Aunque no se puede decir que se trate de tres movimientos de una sola obra, sí que es cierto que las tres piezas guardan una uniformidad estructural que justifica su nombre común: gimnopedias, que parece referirse a un tipo de danza ritual de la Grecia clásica que estaba consagrada al culto de Apolo y que era ejecutada por adolescentes desnudos durante varios días seguidos ―imagino que dándose relevos…―. Y lo cierto es que la cadencia de las Gymnopédies sí que recuerda a la de las pocas composiciones griegas que han podido ser reconstruidas.
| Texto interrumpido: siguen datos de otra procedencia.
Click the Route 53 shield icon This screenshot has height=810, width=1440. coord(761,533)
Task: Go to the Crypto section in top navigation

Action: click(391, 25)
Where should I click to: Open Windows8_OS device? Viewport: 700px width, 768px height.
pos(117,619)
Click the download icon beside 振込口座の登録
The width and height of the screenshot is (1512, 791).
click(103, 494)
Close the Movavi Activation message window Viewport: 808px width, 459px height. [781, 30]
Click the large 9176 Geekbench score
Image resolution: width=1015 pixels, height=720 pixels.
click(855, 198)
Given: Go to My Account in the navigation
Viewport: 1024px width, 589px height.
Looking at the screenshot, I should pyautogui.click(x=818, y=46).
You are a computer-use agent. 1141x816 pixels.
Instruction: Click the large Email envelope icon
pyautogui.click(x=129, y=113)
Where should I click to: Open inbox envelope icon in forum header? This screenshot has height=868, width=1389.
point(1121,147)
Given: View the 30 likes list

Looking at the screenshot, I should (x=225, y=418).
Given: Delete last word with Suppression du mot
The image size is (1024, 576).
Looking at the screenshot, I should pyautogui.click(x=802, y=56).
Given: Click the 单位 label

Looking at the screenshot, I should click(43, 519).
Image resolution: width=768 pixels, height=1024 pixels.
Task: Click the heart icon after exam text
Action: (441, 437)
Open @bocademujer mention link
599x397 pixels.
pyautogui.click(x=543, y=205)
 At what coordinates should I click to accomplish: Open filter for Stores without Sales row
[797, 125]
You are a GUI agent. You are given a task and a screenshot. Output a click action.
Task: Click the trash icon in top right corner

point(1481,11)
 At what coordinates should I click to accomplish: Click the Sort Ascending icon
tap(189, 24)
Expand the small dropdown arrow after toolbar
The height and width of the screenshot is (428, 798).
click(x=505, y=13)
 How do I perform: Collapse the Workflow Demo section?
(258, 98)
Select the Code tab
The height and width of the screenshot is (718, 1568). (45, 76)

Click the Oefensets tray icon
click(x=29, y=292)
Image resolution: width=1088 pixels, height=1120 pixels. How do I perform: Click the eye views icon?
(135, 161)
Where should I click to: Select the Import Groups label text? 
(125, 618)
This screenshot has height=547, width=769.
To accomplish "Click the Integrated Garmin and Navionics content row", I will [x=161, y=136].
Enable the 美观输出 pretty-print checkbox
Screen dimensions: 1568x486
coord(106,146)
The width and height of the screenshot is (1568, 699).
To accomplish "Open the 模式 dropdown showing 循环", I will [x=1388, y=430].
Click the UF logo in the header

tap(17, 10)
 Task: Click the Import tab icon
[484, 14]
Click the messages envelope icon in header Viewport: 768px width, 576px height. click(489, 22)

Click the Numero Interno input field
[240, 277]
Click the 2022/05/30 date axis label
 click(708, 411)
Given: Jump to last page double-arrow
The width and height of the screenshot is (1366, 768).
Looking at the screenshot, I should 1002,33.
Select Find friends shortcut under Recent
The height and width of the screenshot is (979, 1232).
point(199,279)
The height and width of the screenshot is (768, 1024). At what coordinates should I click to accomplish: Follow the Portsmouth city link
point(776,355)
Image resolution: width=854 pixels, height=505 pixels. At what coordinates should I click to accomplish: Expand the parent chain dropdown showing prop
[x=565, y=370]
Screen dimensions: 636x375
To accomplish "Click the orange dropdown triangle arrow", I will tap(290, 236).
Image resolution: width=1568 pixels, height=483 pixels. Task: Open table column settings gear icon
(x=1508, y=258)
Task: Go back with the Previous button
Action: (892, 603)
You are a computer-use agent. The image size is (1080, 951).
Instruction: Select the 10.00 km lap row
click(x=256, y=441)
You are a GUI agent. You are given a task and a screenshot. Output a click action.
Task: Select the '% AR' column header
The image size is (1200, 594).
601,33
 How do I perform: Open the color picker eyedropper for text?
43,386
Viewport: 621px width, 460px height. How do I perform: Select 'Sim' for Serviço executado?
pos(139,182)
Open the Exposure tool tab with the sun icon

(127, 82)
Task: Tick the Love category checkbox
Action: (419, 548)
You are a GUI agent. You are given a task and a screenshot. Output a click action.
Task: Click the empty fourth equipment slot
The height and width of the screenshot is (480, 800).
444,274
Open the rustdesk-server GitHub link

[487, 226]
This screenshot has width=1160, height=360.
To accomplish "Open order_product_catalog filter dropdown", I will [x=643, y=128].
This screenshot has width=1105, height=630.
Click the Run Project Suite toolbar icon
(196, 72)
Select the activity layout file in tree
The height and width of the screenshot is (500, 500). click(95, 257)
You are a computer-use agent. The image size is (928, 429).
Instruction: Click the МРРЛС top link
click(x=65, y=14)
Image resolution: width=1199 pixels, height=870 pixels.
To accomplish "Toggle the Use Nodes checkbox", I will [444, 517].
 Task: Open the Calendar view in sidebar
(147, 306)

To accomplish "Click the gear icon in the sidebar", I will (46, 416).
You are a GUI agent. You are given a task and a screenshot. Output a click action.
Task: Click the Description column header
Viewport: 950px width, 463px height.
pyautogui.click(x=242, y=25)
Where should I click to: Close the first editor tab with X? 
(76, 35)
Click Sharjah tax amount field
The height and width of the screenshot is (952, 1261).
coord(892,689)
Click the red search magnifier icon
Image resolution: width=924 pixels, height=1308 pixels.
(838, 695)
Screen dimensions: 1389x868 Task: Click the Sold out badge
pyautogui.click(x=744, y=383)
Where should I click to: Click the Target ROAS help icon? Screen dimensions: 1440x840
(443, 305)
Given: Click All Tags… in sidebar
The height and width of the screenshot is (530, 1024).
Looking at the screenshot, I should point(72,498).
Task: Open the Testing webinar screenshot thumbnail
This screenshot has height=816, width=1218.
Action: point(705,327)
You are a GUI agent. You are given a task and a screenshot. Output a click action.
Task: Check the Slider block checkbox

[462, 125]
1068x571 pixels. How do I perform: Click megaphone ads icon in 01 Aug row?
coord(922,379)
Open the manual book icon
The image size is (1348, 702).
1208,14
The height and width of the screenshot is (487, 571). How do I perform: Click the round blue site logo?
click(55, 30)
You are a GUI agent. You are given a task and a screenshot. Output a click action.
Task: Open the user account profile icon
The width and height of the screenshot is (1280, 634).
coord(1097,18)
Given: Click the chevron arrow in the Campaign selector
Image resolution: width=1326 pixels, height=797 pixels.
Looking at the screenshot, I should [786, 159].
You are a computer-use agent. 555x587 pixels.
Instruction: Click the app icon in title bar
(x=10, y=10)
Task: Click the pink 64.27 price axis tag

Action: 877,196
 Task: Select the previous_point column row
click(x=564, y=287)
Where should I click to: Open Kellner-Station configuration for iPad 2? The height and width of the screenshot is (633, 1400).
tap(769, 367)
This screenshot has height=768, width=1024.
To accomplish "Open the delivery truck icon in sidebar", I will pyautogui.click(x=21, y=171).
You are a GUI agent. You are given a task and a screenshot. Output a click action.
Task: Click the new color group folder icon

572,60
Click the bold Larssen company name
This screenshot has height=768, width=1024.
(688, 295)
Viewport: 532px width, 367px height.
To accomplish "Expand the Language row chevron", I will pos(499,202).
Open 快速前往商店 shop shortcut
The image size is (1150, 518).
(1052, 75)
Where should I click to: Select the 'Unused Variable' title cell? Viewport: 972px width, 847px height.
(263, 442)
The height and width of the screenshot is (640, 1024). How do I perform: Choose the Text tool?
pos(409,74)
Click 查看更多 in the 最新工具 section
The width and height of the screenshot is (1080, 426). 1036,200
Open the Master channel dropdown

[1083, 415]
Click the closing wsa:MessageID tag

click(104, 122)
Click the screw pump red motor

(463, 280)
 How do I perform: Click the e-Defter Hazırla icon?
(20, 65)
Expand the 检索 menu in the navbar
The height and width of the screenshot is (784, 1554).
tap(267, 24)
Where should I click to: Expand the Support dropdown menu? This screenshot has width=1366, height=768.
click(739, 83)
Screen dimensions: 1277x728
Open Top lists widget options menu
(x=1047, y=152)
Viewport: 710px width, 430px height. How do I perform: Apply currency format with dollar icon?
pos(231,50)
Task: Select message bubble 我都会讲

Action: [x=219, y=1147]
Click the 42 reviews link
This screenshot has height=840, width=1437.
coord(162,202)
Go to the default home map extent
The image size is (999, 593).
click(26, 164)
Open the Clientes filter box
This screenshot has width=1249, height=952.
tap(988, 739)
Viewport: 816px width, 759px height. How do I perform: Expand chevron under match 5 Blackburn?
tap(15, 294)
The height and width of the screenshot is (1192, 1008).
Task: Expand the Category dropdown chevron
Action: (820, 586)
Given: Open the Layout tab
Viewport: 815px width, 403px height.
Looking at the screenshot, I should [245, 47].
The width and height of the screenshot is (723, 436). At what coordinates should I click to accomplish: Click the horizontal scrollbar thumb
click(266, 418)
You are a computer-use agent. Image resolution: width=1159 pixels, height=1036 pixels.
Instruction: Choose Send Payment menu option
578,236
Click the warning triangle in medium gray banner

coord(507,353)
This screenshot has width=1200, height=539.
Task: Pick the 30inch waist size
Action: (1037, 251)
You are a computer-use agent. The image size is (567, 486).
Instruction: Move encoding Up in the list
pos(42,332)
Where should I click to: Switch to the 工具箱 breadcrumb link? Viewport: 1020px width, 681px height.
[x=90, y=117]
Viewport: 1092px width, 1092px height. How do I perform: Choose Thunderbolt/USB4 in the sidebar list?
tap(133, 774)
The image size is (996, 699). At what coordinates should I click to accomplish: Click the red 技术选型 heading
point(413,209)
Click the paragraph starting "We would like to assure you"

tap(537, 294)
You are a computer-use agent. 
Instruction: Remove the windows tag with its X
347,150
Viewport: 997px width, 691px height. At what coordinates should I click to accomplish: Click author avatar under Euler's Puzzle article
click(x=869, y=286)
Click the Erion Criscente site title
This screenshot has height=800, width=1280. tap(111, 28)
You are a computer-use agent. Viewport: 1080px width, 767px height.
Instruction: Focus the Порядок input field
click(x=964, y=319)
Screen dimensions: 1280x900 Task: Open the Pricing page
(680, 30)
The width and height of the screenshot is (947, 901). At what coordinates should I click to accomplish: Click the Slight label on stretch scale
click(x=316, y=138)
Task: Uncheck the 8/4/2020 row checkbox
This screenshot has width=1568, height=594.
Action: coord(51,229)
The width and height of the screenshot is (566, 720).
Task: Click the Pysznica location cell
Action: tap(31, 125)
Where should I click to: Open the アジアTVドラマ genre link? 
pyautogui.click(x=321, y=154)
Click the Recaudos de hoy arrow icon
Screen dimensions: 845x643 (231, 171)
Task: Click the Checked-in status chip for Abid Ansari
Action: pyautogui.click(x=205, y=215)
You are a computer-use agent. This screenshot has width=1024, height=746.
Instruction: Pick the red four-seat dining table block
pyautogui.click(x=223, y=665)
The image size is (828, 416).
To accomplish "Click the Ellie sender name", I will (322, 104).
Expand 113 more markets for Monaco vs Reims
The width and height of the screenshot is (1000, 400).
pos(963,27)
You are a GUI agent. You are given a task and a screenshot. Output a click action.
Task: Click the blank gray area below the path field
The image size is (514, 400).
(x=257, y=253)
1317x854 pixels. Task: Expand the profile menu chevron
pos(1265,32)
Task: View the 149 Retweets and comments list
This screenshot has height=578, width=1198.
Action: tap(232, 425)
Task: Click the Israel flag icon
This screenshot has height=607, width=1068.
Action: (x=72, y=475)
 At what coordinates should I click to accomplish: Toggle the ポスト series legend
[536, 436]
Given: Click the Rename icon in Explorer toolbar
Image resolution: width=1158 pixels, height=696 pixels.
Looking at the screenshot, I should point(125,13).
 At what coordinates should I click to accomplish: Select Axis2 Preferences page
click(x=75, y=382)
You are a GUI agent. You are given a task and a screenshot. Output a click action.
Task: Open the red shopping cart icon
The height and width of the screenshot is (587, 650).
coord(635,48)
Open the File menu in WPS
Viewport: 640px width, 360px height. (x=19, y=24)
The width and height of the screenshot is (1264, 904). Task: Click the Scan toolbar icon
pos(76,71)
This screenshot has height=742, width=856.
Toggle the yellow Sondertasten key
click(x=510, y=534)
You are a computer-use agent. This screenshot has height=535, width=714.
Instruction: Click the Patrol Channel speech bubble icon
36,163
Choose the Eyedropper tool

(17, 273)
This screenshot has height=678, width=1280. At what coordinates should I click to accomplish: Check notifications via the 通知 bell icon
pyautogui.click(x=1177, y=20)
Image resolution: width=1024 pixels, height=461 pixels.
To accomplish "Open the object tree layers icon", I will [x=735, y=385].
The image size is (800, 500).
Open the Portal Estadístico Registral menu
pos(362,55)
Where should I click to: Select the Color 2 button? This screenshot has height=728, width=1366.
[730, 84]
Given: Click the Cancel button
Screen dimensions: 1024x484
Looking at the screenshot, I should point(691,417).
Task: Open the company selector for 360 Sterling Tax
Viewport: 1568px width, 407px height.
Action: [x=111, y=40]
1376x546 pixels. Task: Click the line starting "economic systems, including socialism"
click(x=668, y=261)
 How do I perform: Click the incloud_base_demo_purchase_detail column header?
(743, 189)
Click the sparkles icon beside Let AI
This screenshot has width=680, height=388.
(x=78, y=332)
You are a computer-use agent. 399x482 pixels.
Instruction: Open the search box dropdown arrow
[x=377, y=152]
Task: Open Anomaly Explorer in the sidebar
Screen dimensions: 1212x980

Precisamente, es esa cadencia la que en realidad genera en nosotros la impresión de melodía, a pesar de que Satie compuso una partitura que desafiaba la ortodoxia melódica mediante la introducción de ciertas disonancias que un aficionado común tan sólo puede percibir mediante una audición atenta a ellas, porque de otro modo quedan absorbidas por la atmósfera general de la obra ―aunque probablemente se harían más evidentes cuanto más rápido fuese el tempo imprimido en su ejecución―.

En este sentido, y debido sobre todo al posterior desarrollo de su carrera, realmente no se puede encuadrar a Satie dentro de los músicos impresionistas, sino más bien como un verso libre entre dos siglos. Las Gymnopédies, sin embargo, sí que reúnen varias de las principales características de la música impresionista, aunque adaptadas al solo de piano, con lo que la melodía se desgrana en notas sueltas que, como pinceladas aisladas, acaban creando un efecto emocional general. Al igual que el pintor impresionista se consagraba al reflejo del color en sí mismo, su correligionario de la música persigue el placer sonoro por sí solo, sin mayores pretensiones. En cualquier caso, lo más llamativo de las Gymnopédies es que, tratándose de una obra de juventud ―la compuso con tan sólo veintidós años―, se adelanta un poco a la música plenamente impresionista, cuyo periodo de esplendor podemos situarlo en la década de los noventa del siglo XIX. La elegante falsa sencillez ―pues en el fondo están repletas de complejidades compositivas― de las piezas para piano de Satie no sólo influyó en Debussy o en Ravel, sino que puede considerársele como el alma mater de Les Six, el grupo de compositores surgido alrededor de Jean Cocteau.

 Hoy en día, entre otros muchos méritos y tras haber sido bastante ignorado hasta los años sesenta del siglo XX, se le concede a Satie el dudoso honor de ser el padrino de la música ambiental, precisamente por las Gymnopédies y también por sus hermanas: las Sarabandes (1887) y las Gnossiennes (1890). Sin embargo, es bien seguro que él no se habría ofendido por recibir ese título, ya que hacia el final de su carrera él mismo acuñó el concepto de “música de mobiliario” ―aunque jamás calificó como tal a sus primeras series de composiciones para piano―. Con este término se refería a un tipo de música perfectamente obviable que debía integrarse en la cotidianidad, del mismo modo que una mesa o un espejo ―posteriormente retomarían esta idea John Cage y, especialmente, Brian Eno en su disco “Music For Airports” (1978), que supone el pistoletazo de salida al subestilo ambient―. Se cuenta que cuando Satie estrenó su primera serie de muebles musicales en una reunión de cóctel y comprobó que los asistentes, en lugar de seguir hablando y moviéndose por la sala como si tal cosa, se quedaban escuchando con respeto cuando comenzaba la música, prácticamente la emprendió a gorrazos con ellos, calificándolos ―a grito pelado, se supone― de ignorantes y borregos encorsetados. Quizá para vengarse, dejó escrita una obra para piano compuesta por ciento ochenta notas que debían repetirse cuatrocientas ochenta veces en tempo extremadamente lento. Fiel a su propia figura, lo llamó “Vejaciones”. Finalmente, la obra acabó estrenándose en Nueva York en 1963, y los vejados fueron cinco pianistas que se turnaron ante las teclas desde el atardecer hasta el amanecer de un día de crudo invierno.

Fumador empedernido durante toda su vida consciente, a él se le atribuye la frase: Mi médico me ha recomendado siempre fumar. A sus consejos añade: “Fume, amigo mío: si no, otro fumará en su lugar”. Murió en 1925, a los cincuenta y nueve años, víctima de una pleuritis (lenta y dolorosa, por supuesto).